If EU countries such as Germany and France want to offer Frankfurt or Paris as an alternative to London they'd have to work really hard to compete with the British capital: the World Bank ranks the UK fourth in the world in shareholder protection (behind only Hong Kong, New Zealand and Singapore) while France is in 29th place, and Germany is 49th. The same applies to the World Bank's ranking on paying taxes, which puts the UK 15th in the world, well ahead of Germany (ranked 72nd) and France in the 87th place.
But, true to their traditional instincts, EU leaders are not proposing to compete with London; they are proposing to regulate away London's predominance by simply restricting EU financial transactions or imposing financial penalties on banks which trade with Europe but continue to keep their headquarters in London. In short, the strategy is not to compete with the best, but punish the best. How this would benefit European economies is, of course, never explained.

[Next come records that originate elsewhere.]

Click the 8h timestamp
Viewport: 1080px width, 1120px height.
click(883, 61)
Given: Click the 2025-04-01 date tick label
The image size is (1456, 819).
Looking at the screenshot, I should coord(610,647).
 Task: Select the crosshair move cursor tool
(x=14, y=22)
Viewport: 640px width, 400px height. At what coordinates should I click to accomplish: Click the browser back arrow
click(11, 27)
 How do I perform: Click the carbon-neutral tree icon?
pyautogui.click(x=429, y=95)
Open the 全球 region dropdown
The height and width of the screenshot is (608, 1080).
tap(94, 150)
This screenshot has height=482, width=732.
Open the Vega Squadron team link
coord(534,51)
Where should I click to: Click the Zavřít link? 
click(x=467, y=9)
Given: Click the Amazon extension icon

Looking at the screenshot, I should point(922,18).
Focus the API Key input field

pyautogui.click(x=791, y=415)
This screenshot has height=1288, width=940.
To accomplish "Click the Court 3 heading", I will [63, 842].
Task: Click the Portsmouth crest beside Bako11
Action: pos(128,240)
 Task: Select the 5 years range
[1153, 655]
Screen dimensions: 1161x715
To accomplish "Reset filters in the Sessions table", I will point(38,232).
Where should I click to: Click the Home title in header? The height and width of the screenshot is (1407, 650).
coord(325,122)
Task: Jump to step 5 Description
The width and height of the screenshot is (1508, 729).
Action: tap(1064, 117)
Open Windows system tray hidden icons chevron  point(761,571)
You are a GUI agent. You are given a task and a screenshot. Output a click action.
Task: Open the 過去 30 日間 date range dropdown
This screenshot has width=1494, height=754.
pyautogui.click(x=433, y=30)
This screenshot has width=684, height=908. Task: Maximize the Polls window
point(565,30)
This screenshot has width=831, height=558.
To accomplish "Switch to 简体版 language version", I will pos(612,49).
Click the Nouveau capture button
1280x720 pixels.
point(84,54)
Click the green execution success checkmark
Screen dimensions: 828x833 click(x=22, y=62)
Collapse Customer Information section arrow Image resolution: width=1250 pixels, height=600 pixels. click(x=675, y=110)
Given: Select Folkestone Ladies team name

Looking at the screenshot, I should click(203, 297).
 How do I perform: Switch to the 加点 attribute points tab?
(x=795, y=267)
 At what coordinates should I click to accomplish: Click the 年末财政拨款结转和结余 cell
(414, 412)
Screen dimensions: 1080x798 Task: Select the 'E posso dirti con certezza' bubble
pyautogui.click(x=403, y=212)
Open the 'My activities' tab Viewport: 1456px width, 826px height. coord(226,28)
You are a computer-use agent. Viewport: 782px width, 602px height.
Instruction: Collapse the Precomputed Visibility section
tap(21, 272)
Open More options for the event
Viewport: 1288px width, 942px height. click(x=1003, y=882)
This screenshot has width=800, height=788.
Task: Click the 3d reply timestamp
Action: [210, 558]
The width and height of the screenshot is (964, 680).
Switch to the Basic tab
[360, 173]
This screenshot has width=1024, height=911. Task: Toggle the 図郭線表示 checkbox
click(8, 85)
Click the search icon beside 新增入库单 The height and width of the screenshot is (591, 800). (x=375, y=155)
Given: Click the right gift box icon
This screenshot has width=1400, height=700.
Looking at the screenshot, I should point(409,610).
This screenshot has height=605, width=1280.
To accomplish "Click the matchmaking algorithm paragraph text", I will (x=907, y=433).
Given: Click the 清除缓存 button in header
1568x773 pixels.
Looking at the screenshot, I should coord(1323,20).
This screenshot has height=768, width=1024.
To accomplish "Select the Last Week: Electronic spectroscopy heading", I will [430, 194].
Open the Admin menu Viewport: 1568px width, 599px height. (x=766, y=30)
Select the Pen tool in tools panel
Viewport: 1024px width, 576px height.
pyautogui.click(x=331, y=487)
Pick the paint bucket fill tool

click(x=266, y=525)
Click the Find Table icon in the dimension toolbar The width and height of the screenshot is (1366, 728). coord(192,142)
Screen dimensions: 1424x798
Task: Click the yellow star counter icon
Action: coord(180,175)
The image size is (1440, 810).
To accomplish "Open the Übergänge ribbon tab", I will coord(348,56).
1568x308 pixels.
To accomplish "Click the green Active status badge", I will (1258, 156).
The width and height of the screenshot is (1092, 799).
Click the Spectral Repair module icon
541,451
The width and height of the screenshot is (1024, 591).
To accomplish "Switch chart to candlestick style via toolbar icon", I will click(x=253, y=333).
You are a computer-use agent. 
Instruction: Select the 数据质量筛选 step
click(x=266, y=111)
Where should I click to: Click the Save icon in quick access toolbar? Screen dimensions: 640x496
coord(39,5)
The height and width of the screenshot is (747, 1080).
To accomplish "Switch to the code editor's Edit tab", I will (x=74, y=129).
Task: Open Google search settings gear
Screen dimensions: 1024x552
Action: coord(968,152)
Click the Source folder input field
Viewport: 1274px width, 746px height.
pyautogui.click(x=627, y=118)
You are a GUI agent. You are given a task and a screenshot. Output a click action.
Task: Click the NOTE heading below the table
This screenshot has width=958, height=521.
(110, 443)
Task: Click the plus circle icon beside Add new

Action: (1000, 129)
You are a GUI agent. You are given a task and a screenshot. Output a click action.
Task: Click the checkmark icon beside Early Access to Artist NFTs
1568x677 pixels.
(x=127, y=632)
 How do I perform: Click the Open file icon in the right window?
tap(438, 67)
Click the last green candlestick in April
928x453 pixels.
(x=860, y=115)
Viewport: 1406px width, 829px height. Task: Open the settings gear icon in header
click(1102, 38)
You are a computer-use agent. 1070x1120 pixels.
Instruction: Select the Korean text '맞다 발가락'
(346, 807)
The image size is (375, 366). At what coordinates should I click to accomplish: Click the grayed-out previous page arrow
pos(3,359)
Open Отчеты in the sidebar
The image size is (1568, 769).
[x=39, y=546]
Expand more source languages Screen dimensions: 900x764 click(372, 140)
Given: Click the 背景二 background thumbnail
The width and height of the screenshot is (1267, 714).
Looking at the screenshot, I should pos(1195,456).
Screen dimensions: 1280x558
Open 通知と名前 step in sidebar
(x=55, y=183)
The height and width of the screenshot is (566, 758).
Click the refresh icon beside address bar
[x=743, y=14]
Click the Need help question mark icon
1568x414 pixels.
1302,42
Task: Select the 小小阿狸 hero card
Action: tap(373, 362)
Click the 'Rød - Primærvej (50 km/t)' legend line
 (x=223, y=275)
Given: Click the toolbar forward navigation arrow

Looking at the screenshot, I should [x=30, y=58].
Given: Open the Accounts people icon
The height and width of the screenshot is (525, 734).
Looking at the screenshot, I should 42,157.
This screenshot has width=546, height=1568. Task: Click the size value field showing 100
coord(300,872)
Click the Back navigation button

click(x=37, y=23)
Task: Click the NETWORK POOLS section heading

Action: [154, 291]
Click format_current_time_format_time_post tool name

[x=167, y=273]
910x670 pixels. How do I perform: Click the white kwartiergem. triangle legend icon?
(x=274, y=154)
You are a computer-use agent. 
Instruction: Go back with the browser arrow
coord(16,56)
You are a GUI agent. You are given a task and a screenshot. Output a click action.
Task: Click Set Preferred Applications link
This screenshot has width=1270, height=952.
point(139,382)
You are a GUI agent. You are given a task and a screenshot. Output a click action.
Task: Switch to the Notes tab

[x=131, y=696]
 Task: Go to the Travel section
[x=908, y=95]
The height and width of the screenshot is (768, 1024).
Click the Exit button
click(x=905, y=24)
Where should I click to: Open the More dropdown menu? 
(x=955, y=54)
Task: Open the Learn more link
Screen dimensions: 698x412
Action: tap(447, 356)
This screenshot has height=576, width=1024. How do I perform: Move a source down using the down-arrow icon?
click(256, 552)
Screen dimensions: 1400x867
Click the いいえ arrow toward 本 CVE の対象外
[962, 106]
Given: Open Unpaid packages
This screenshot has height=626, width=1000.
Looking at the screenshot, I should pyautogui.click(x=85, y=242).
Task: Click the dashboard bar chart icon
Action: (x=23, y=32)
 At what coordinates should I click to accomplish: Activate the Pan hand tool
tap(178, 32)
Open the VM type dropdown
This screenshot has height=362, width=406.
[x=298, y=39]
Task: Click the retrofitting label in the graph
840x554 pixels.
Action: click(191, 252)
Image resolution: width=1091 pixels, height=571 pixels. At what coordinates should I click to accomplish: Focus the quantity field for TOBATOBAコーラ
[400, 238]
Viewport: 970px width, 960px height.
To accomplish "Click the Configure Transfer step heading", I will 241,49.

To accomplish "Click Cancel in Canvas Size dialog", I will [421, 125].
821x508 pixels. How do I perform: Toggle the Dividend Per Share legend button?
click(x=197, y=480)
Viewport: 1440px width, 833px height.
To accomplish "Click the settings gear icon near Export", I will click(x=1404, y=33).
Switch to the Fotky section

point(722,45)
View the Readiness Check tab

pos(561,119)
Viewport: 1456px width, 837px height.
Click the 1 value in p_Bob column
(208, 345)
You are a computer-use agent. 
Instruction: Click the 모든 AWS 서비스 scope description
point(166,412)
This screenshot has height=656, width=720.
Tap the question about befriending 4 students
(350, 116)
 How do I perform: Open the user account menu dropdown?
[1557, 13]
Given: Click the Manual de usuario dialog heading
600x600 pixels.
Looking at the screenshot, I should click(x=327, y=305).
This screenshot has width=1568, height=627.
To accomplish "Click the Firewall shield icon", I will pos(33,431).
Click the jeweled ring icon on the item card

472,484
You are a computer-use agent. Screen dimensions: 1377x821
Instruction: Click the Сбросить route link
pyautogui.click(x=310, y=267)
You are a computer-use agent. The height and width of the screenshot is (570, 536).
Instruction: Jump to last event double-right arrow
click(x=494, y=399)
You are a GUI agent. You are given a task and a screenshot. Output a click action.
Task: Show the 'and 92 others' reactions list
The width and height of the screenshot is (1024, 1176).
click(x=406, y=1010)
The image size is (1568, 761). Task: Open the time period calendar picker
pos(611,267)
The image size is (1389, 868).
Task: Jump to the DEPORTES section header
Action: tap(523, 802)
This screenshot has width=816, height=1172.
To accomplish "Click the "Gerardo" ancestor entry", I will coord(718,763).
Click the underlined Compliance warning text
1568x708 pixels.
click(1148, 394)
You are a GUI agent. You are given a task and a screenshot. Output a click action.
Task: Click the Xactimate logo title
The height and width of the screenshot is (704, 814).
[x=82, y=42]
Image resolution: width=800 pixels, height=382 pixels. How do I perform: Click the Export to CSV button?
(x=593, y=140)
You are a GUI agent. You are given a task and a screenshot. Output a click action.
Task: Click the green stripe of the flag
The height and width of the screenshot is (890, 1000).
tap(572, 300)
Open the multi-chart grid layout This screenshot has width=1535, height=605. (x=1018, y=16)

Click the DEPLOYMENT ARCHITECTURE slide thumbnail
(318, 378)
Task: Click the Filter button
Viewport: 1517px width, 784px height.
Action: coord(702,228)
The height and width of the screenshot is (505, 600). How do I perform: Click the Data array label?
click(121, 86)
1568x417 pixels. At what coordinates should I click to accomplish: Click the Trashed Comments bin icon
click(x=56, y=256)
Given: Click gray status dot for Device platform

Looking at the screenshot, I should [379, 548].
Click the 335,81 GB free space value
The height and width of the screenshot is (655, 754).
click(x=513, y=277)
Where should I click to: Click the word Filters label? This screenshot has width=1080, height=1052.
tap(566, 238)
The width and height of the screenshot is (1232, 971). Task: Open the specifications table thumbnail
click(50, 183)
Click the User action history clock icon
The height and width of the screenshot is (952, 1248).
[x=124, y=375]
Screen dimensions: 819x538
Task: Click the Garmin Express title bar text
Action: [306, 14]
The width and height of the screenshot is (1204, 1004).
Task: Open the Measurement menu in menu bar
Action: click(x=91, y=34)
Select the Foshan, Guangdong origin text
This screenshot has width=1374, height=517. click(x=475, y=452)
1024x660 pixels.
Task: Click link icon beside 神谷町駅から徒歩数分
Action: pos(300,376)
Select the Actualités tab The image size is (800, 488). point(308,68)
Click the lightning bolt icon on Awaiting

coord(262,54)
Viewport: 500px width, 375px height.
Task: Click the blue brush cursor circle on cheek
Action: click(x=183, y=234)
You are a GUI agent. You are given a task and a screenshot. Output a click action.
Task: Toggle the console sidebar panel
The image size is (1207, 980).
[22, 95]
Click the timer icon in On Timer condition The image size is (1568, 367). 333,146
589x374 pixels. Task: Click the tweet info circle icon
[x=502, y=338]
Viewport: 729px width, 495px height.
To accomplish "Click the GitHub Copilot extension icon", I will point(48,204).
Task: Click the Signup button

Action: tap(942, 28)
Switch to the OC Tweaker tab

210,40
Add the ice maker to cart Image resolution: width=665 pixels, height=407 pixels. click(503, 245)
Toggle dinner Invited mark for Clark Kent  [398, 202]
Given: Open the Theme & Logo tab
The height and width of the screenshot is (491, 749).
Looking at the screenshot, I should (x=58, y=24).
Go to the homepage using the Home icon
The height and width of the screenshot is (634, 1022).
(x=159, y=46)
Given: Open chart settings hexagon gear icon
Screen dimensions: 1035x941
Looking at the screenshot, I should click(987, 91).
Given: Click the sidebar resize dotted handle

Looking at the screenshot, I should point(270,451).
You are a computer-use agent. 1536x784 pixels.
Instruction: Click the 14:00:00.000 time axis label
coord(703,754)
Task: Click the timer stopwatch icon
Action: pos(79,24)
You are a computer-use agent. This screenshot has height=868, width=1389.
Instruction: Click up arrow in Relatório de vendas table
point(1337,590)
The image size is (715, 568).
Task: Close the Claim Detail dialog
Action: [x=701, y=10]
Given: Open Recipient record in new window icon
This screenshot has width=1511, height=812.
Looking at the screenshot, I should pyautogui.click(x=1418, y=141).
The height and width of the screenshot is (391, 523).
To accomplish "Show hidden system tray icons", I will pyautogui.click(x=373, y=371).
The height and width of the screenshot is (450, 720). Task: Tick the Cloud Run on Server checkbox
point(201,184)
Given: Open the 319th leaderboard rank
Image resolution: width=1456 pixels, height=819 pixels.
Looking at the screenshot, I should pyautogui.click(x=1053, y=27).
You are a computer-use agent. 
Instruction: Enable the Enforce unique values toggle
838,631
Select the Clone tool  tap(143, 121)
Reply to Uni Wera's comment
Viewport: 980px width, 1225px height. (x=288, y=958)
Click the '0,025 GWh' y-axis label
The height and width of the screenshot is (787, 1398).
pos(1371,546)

However, the biggest damage which Europe will sustain as a result of Brexit is psychological. For the first time ever, European integration, a process which almost everyone assumed was irreversible, became eminently reversible. The EU is no longer automatically associated with economic progress and good governance; instead, it is increasingly seen as an ossified structure run by ham-fisted bureaucrats. And Europe can no longer pretend to have a serious security and military policy when Britain, one of its key military partners, is preparing to leave.
Of course, this is a generalisation, even a caricature of realities. But caricatures sting because they often become reality, and that has consequences. As a result of Brexit, EU leaders are losing confidence in themselves, and growing increasingly fearful of promoting free trade and economic liberalisation.
As Mr Mark Leonard who runs the European Council on Foreign Relations, a think-tank, ably put it in a recent study: "The EU proved over the last few decades that it could be a force for globalisation, tearing down barriers between peoples and nations, but today its survival depends on showing that it can protect its own citizens from the very forces it has promoted."
None of this damage is inevitable, provided all the European leaders at their summit this week accept that Britain's departure is a tragedy for the entire continent, and that the best contribution which all governments can contemplate is to make this separation as smooth as possible, and with the least possible consequences.
Not because the British don't deserve to be "punished", but because all Europeans deserve a better fate.